El juez subrogante Alejandro Scidá, quien asumió la resolución de los amparos que ingresaron al Juzgado de Control de Garantías - por inhibición de su titular, Rodolfo Cecenarro-, hizo lugar a dos amparos presentados por cuatro empleados de la minera, por el cual protege el libre ingreso de los trabajadores mineros a la sede administrativa de la empresa y el normal desempeño de sus funciones laborales y advierte a los ambientalistas que, ante cualquier acción que afecte los derechos laborales y de tránsito de los empleados, serán identificados por la Policía y podría ser pasibles de multas y hasta de ser incursos en el delito de desobediencia judicial.
Del otro lado, el juez civil de Andalgalá, Francisco Escipión Scidá -en cuyo juzgado dos empleados de Agua Rica presentaron amparos de similar tenor- tuvo un criterio distinto y rechazó ambos planteos por considerar que tenían defectos formales.
Uno de los argumentos por los cuales rechazó los recursos fue porque, en opinión del magistrado, la empresa Agua Rica debería haber sido la que planteara el amparo puesto que -entiende el juez- contra la firma es que los ambientalistas lanzaron su ultimátum.
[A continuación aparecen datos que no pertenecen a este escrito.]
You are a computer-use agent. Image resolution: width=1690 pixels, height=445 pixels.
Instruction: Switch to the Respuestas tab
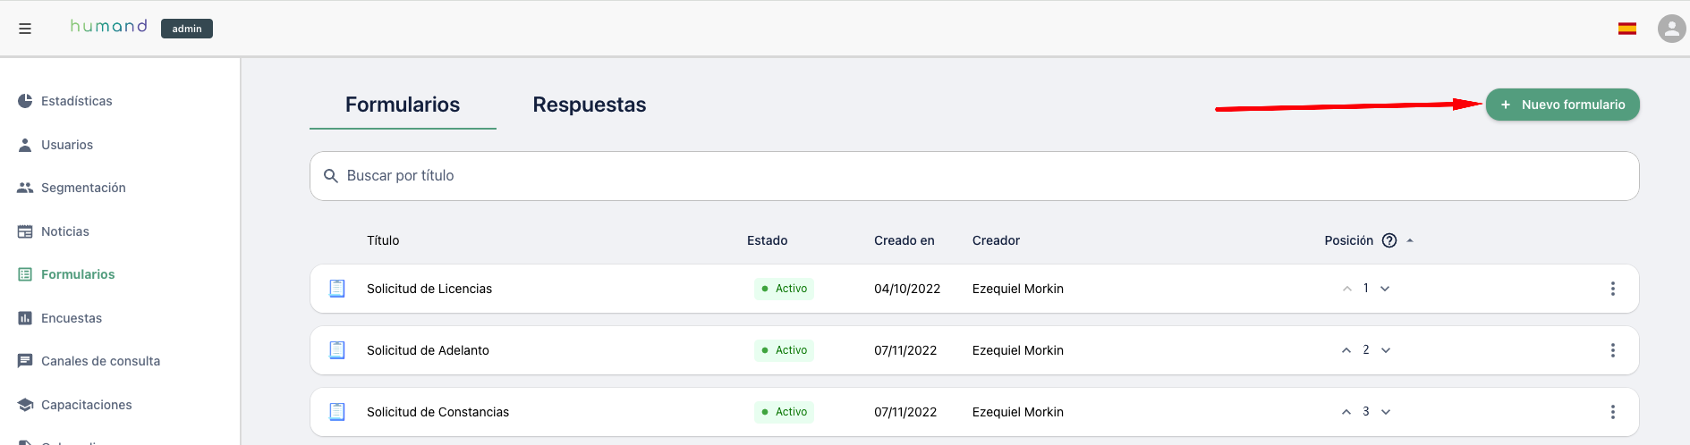click(x=589, y=105)
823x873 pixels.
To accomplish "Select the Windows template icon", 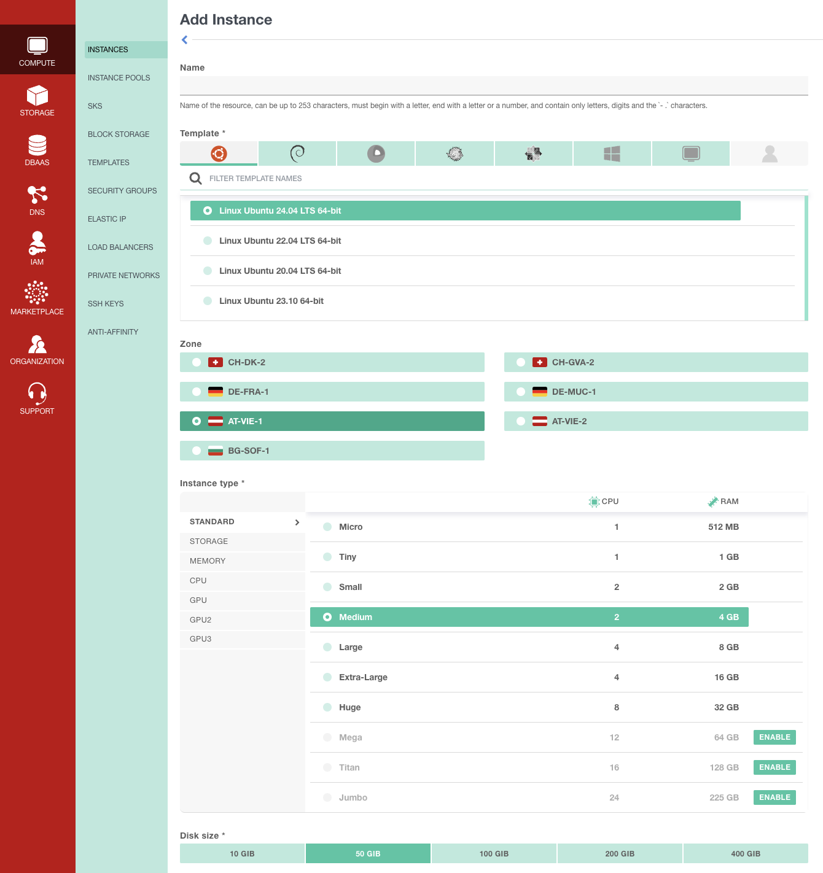I will [x=612, y=153].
El juez civil tuvo en cuenta además otro argumento contrario al amparo: que si los accionantes consideraban que el ultimátum a Agua Rica era una amenaza a su integridad o sus derechos laborales, debería haber optado por la vía expeditiva y realizar una denuncia por coacción o intimidación y no optar por un amparo.
Protección
De todos modos y teniendo en cuenta que la advertencia lanzada por los antimineros en carácter de ultimátum sigue vigente, la decisión del juez subrogante, Alejandro Scidá, sería suficiente para preservar el derecho laboral y de libre tránsito de los empleados mineros. En su análisis hay que valorar, por un lado, el libre derecho de protesta y de disenso de los ambientalistas, pero sin avasallar el derecho al trabajo de los mineros.